[Stored data]
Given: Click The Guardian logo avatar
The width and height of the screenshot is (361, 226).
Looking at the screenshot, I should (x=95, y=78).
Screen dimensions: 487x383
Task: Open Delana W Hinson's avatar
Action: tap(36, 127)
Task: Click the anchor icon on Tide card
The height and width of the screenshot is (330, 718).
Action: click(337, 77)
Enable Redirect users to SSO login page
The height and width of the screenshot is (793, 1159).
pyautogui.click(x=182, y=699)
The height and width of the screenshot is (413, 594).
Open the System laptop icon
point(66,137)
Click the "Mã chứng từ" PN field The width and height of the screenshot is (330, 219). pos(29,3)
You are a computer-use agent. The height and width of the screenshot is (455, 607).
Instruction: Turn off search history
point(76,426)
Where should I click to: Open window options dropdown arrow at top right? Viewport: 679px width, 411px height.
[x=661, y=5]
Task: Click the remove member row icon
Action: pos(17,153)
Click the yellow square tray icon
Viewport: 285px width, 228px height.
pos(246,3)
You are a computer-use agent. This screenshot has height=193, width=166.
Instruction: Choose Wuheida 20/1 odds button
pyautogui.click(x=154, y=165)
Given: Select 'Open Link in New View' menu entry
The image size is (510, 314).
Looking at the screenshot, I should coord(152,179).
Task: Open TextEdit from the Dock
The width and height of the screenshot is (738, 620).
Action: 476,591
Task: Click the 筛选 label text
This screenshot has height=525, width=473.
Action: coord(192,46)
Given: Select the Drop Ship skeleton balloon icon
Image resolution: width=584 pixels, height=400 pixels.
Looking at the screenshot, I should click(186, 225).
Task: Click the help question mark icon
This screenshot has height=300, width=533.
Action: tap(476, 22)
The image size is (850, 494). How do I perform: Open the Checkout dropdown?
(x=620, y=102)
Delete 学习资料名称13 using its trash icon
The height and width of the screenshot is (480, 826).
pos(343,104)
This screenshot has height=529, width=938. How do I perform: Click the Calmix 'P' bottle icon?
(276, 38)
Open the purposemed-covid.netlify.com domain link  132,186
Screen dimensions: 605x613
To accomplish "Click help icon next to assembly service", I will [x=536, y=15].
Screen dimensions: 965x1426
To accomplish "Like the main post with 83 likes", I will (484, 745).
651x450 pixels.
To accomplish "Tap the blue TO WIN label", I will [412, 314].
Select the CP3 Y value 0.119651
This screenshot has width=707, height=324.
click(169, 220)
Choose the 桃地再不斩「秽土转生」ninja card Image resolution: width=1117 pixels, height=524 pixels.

## EXERCISE DESCRIPTION:
The full set of entries above should be given again exactly.

## COMPLETED TASK:
Given: Click The Guardian logo avatar
The width and height of the screenshot is (361, 226).
Looking at the screenshot, I should (x=95, y=78).
Screen dimensions: 487x383
Task: Open Delana W Hinson's avatar
Action: tap(36, 127)
Task: Click the anchor icon on Tide card
The height and width of the screenshot is (330, 718).
Action: click(337, 77)
Enable Redirect users to SSO login page
The height and width of the screenshot is (793, 1159).
pyautogui.click(x=182, y=699)
The height and width of the screenshot is (413, 594).
Open the System laptop icon
point(66,137)
Click the "Mã chứng từ" PN field The width and height of the screenshot is (330, 219). pos(29,3)
You are a computer-use agent. The height and width of the screenshot is (455, 607).
Instruction: Turn off search history
point(76,426)
Where should I click to: Open window options dropdown arrow at top right? Viewport: 679px width, 411px height.
[x=661, y=5]
Task: Click the remove member row icon
Action: pos(17,153)
Click the yellow square tray icon
Viewport: 285px width, 228px height.
pos(246,3)
You are a computer-use agent. This screenshot has height=193, width=166.
Instruction: Choose Wuheida 20/1 odds button
pyautogui.click(x=154, y=165)
Given: Select 'Open Link in New View' menu entry
The image size is (510, 314).
Looking at the screenshot, I should coord(152,179).
Task: Open TextEdit from the Dock
The width and height of the screenshot is (738, 620).
Action: 476,591
Task: Click the 筛选 label text
This screenshot has height=525, width=473.
Action: coord(192,46)
Given: Select the Drop Ship skeleton balloon icon
Image resolution: width=584 pixels, height=400 pixels.
Looking at the screenshot, I should click(186, 225).
Task: Click the help question mark icon
This screenshot has height=300, width=533.
Action: tap(476, 22)
The image size is (850, 494). How do I perform: Open the Checkout dropdown?
(x=620, y=102)
Delete 学习资料名称13 using its trash icon
The height and width of the screenshot is (480, 826).
pos(343,104)
This screenshot has height=529, width=938. How do I perform: Click the Calmix 'P' bottle icon?
(276, 38)
Open the purposemed-covid.netlify.com domain link  132,186
Screen dimensions: 605x613
To accomplish "Click help icon next to assembly service", I will [x=536, y=15].
Screen dimensions: 965x1426
To accomplish "Like the main post with 83 likes", I will (484, 745).
651x450 pixels.
To accomplish "Tap the blue TO WIN label", I will [412, 314].
Select the CP3 Y value 0.119651
This screenshot has width=707, height=324.
click(169, 220)
Choose the 桃地再不斩「秽土转生」ninja card Image resolution: width=1117 pixels, height=524 pixels.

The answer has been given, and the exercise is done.